[ re-send to Darren Hart ]

----- On Aug 23, 2021, at 11:18 AM, Mathieu Desnoyers 
mathieu.desnoy...@efficios.com wrote:

> ----- On Aug 20, 2021, at 6:50 PM, Sean Christopherson sea...@google.com 
> wrote:
> 
>> Add a test to verify an rseq's CPU ID is updated correctly if the task is
>> migrated while the kernel is handling KVM_RUN.  This is a regression test
>> for a bug introduced by commit 72c3c0fe54a3 ("x86/kvm: Use generic xfer
>> to guest work function"), where TIF_NOTIFY_RESUME would be cleared by KVM
>> without updating rseq, leading to a stale CPU ID and other badness.
>> 
> 
> [...]
> 
> +#define RSEQ_SIG 0xdeadbeef
> 
> Is there any reason for defining a custom signature rather than including
> tools/testing/selftests/rseq/rseq.h ? This should take care of including
> the proper architecture header which will define the appropriate signature.
> 
> Arguably you don't define rseq critical sections in this test per se, but
> I'm wondering why the custom signature here.
> 
> [...]
> 
>> +
>> +static void *migration_worker(void *ign)
>> +{
>> +    cpu_set_t allowed_mask;
>> +    int r, i, nr_cpus, cpu;
>> +
>> +    CPU_ZERO(&allowed_mask);
>> +
>> +    nr_cpus = CPU_COUNT(&possible_mask);
>> +
>> +    for (i = 0; i < 20000; i++) {
>> +            cpu = i % nr_cpus;
>> +            if (!CPU_ISSET(cpu, &possible_mask))
>> +                    continue;
>> +
>> +            CPU_SET(cpu, &allowed_mask);
>> +
>> +            /*
>> +             * Bump the sequence count twice to allow the reader to detect
>> +             * that a migration may have occurred in between rseq and sched
>> +             * CPU ID reads.  An odd sequence count indicates a migration
>> +             * is in-progress, while a completely different count indicates
>> +             * a migration occurred since the count was last read.
>> +             */
>> +            atomic_inc(&seq_cnt);
> 
> So technically this atomic_inc contains the required barriers because the
> selftests
> implementation uses "__sync_add_and_fetch(&addr->val, 1)". But it's rather odd
> that
> the semantic differs from the kernel implementation in terms of memory 
> barriers:
> the
> kernel implementation of atomic_inc guarantees no memory barriers, but this 
> one
> happens to provide full barriers pretty much by accident (selftests
> futex/include/atomic.h documents no such guarantee).
> 
> If this full barrier guarantee is indeed provided by the selftests atomic.h
> header,
> I would really like a comment stating that in the atomic.h header so the 
> carpet
> is
> not pulled from under our feet by a future optimization.
> 
> 
>> +            r = sched_setaffinity(0, sizeof(allowed_mask), &allowed_mask);
>> +            TEST_ASSERT(!r, "sched_setaffinity failed, errno = %d (%s)",
>> +                        errno, strerror(errno));
>> +            atomic_inc(&seq_cnt);
>> +
>> +            CPU_CLR(cpu, &allowed_mask);
>> +
>> +            /*
>> +             * Let the read-side get back into KVM_RUN to improve the odds
>> +             * of task migration coinciding with KVM's run loop.
> 
> This comment should be about increasing the odds of letting the seqlock
> read-side
> complete.
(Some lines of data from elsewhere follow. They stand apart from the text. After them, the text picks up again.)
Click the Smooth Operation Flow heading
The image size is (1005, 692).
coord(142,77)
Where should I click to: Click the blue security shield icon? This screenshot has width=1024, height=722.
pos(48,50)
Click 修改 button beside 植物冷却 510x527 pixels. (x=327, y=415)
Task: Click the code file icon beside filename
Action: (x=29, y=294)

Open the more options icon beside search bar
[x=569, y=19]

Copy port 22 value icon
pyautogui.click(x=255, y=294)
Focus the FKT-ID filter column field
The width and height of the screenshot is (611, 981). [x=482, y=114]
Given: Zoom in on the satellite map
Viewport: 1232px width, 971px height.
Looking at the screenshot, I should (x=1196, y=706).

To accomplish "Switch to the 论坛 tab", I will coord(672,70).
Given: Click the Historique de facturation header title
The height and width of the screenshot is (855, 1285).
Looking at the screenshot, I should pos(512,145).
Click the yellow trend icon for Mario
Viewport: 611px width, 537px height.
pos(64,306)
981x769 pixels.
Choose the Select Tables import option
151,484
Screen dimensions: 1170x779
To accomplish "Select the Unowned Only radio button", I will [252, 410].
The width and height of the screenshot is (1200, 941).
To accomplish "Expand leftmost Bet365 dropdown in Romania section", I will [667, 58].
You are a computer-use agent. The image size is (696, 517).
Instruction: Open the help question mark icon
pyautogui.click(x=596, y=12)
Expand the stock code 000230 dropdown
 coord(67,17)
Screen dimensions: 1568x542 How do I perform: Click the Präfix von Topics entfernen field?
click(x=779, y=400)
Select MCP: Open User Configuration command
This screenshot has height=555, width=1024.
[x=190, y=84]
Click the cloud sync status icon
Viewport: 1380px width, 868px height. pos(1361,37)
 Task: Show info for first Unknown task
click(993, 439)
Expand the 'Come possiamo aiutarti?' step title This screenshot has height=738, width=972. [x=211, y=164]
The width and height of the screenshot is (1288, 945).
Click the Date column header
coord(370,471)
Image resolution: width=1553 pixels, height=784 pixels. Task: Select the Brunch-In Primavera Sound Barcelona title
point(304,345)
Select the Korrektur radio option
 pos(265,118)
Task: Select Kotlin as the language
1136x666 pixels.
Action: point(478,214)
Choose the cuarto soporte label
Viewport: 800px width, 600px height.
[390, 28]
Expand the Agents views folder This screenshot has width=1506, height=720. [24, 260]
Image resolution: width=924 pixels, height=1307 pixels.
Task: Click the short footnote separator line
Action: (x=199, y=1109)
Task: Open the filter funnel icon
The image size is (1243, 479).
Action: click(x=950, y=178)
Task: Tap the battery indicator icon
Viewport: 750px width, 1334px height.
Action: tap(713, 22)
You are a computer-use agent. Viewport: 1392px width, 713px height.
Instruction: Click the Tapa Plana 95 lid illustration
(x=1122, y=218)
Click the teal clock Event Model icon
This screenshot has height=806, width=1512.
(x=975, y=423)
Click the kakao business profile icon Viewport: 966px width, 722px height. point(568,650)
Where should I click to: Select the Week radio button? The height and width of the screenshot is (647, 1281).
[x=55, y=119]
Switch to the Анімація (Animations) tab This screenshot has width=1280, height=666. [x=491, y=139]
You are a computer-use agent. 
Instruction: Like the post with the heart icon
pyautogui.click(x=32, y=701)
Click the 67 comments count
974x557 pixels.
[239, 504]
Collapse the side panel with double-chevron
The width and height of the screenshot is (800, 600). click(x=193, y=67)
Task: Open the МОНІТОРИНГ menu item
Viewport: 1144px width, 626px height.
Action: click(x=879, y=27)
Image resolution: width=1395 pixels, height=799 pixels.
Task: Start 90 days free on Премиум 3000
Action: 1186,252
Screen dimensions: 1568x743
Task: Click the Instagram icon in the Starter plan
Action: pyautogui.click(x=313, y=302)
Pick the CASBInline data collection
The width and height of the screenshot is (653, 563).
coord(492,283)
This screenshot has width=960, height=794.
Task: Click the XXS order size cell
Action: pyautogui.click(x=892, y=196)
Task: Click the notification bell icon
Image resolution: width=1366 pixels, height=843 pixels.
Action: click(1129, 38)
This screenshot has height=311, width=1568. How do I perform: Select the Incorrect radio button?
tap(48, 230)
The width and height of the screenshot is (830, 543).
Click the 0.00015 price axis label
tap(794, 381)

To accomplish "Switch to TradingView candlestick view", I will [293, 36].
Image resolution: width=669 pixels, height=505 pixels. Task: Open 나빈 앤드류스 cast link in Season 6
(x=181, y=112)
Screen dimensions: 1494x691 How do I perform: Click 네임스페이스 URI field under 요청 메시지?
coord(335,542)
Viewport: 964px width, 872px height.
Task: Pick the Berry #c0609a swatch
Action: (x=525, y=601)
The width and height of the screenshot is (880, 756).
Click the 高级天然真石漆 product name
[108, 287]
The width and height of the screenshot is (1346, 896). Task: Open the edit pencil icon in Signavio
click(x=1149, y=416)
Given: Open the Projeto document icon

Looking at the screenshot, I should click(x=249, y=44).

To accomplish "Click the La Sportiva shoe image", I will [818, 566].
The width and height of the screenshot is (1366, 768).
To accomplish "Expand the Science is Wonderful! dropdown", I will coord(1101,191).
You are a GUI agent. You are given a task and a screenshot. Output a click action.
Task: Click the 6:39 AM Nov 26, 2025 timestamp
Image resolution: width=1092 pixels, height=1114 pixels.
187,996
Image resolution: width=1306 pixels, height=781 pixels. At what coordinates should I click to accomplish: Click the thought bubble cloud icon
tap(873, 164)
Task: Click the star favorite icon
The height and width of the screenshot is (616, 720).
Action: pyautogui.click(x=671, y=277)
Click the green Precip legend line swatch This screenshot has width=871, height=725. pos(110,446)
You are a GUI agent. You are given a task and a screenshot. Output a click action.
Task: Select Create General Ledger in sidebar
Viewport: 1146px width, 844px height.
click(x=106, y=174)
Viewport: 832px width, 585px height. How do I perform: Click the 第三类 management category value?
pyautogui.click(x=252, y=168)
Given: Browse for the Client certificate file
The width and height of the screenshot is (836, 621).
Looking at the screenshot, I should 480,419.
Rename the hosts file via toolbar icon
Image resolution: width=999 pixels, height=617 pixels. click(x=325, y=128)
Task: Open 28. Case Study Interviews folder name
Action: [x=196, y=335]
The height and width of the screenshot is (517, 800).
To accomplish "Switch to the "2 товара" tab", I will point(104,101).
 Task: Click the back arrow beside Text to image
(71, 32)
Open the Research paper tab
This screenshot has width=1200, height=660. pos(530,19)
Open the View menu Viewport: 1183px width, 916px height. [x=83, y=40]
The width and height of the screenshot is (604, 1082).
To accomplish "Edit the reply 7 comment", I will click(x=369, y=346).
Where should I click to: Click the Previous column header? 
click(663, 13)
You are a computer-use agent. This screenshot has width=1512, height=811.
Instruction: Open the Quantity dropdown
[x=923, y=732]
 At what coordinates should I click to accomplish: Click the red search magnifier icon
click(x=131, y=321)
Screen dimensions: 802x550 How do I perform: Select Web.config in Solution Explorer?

Otherwise, the delay between the two back-to-back atomic_inc is so
> small
> that the seqlock read-side may never have time to complete the reading the 
> rseq
> cpu id and the sched_getcpu() call, and can retry forever.
> 
> I'm wondering if 1 microsecond is sufficient on other architectures as well. 
> One
> alternative way to make this depend less on the architecture's implementation 
> of
> sched_getcpu (whether it's a vDSO, or goes through a syscall) would be to read
> the rseq cpu id and call sched_getcpu a few times (e.g. 3 times) in the
> migration
> thread rather than use usleep, and throw away the value read. This would 
> ensure
> the delay is appropriate on all architectures.
> 
> Thanks!
> 
> Mathieu
> 
>> +             */
>> +            usleep(1);
>> +    }
>> +    done = true;
>> +    return NULL;
>> +}
>> +
>> +int main(int argc, char *argv[])
>> +{
>> +    struct kvm_vm *vm;
>> +    u32 cpu, rseq_cpu;
>> +    int r, snapshot;
>> +
>> +    /* Tell stdout not to buffer its content */
>> +    setbuf(stdout, NULL);
>> +
>> +    r = sched_getaffinity(0, sizeof(possible_mask), &possible_mask);
>> +    TEST_ASSERT(!r, "sched_getaffinity failed, errno = %d (%s)", errno,
>> +                strerror(errno));
>> +
>> +    if (CPU_COUNT(&possible_mask) < 2) {
>> +            print_skip("Only one CPU, task migration not possible\n");
>> +            exit(KSFT_SKIP);
>> +    }
>> +
>> +    sys_rseq(0);
>> +
>> +    /*
>> +     * Create and run a dummy VM that immediately exits to userspace via
>> +     * GUEST_SYNC, while concurrently migrating the process by setting its
>> +     * CPU affinity.
>> +     */
>> +    vm = vm_create_default(VCPU_ID, 0, guest_code);
>> +
>> +    pthread_create(&migration_thread, NULL, migration_worker, 0);
>> +
>> +    while (!done) {
>> +            vcpu_run(vm, VCPU_ID);
>> +            TEST_ASSERT(get_ucall(vm, VCPU_ID, NULL) == UCALL_SYNC,
>> +                        "Guest failed?");
>> +
>> +            /*
>> +             * Verify rseq's CPU matches sched's CPU.  Ensure migration
>> +             * doesn't occur between sched_getcpu() and reading the rseq
>> +             * cpu_id by rereading both if the sequence count changes, or
>> +             * if the count is odd (migration in-progress).
>> +             */
>> +            do {
>> +                    /*
>> +                     * Drop bit 0 to force a mismatch if the count is odd,
>> +                     * i.e. if a migration is in-progress.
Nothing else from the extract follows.